---------- Entries provided ----------

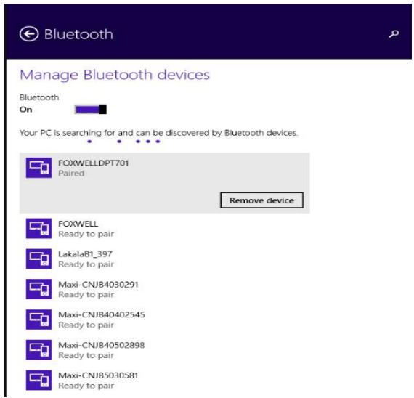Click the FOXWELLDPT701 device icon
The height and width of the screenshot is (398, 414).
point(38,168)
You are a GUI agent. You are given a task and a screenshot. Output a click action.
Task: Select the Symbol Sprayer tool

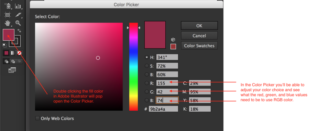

----------
---------- Entries provided ----------

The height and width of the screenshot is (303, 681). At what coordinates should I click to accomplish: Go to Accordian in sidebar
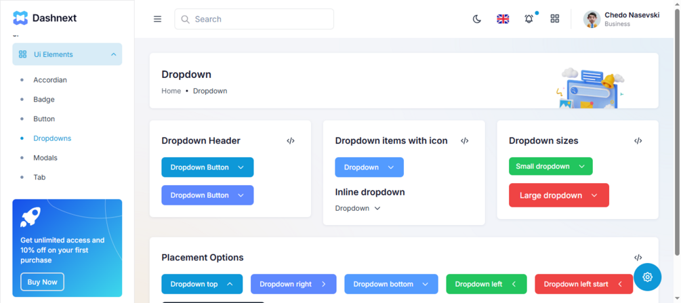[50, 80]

----------
---------- Entries provided ----------

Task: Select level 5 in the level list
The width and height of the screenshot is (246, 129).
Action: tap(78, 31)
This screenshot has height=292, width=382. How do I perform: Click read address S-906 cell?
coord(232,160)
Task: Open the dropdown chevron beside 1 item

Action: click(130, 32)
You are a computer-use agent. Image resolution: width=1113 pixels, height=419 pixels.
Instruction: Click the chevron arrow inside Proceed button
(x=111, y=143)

----------

Search the lines above for the string "agent" and copy each line that has it.

You are a GUI agent. You are given a task and a screenshot. Output a click action.
You are a computer-use agent. Image resolution: width=1113 pixels, height=419 pixels.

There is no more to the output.